**Quoted passage:**
■ ■ ■ ■ ■
1855 New York City Hall: the Earliest View

The picture above, taken in 1855, may be the oldest existent photograph of New York’s City Hall building. This is three years before the famous fire, caused by celebratory fireworks, destroyed the cupola and crown. The year this picture was taken, Fernando Wood became mayor of New York’s, beginning a dominance of Tammany Hall that would last for generations.

Other major events in 1855: the city of Brooklyn absorbs Williamburgh and Bushwick, Castle Clinton opens as a immigrant processing center, and Walt Whitman would publish his first version of “Leaves of Grass.”

The photo was shot by Silas A. Holmes, using a process involving salted paper, invented in 1833. Holmes had a photography studio in what would became New York’s ‘photography district’, on Broadway in today’s SoHo area. Like so many in this budding new field, Holmes made his living as a maker of daguerreotypes, a trendy fashion for New Yorkers and quite the novelty of the day.

Not too much is known of Silas, whose claim to fame is apparently patenting a now-forgotten photography process involving a two-lensed camera box.
■ ■ ■ ■ ■
**Given data:**
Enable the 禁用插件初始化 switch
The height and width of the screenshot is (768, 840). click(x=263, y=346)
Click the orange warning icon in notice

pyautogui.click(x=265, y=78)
■ ■ ■ ■ ■
**Directions:**
[1] Revise the part of the City Hall photo text that opens with "The picture above, taken" and closes with "last for generations.", putting "holiday fireworks" in place of "celebratory fireworks".
[2] Answer these questions from the City Hall photo text:
(a) Who shot the 1855 photo?
(b) What did Castle Clinton open as in 1855?
(c) In what year was the salted paper process invented?

**Answers by task:**
[1]
The picture above, taken in 1855, may be the oldest existent photograph of New York’s City Hall building. This is three years before the famous fire, caused by holiday fireworks, destroyed the cupola and crown. The year this picture was taken, Fernando Wood became mayor of New York’s, beginning a dominance of Tammany Hall that would last for generations.

[2]
(a) Silas A. Holmes
(b) An immigrant processing center
(c) 1833